Abstract Background Colorectal cancer (CRC) is a multifactorial tumor and a leading cause of cancer-specific deaths worldwide. Recent research has shown that the alteration of intestinal flora contributes to the development of CRC. However, the molecular mechanism by which intestinal flora influences the pathogenesis of CRC remains unclear. This study aims to explore the key genes underlying the effect of intestinal flora on CRC and therapeutic drugs for CRC. Methods Intestinal flora-related genes were determined using text mining. Based on The Cancer Genome Atlas database, differentially expressed genes (DEGs) between CRC and normal samples were identified with the limma package of the R software. Then, the intersection of the two gene sets was selected for enrichment analyses using the tool Database for Annotation, Visualization and Integrated Discovery.
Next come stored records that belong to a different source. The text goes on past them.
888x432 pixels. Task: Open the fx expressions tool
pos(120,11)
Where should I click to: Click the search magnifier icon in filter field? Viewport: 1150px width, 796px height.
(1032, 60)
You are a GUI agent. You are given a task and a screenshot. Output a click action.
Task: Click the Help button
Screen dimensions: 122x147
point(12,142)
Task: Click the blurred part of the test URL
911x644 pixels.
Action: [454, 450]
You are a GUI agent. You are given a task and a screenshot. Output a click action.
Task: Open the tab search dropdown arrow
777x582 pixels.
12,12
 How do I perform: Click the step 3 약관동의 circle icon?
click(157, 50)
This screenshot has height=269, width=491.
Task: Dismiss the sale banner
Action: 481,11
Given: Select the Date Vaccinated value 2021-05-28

Protein interaction network analysis was performed for identifying the key genes using STRING and Cytoscape. The correlation of the key genes with overall survival of CRC patients was analyzed. Finally, the key genes were queried against the Drug-Gene Interaction database to find drug candidates for treating CRC. Results 518 genes associated with intestinal flora were determined by text mining. Based on The Cancer Genome Atlas database, we identified 48 DEGs associated with intestinal flora, including 25 up-regulated and 23 down-regulated DEGs in CRC. The enrichment analyses indicated that the selected genes were mainly involved in cell–cell signaling, immune response, cytokine-cytokine receptor interaction, and JAK-STAT signaling pathway. The protein–protein interaction network was constructed with 13 nodes and 35 edges. Moreover, 8 genes in the significant cluster were considered as the key genes and chemokine (C-X-C motif) ligand 8 (CXCL8) correlated positively with the overall survival of CRC patients. Finally, a total of 24 drugs were predicted as possible drugs for CRC treatment using the Drug-Gene Interaction database. Conclusions These findings of this study may provide new insights into CRC pathogenesis and treatments. The prediction of drug-gene interaction is of great practical significance for exploring new drugs or novel targets for existing drugs.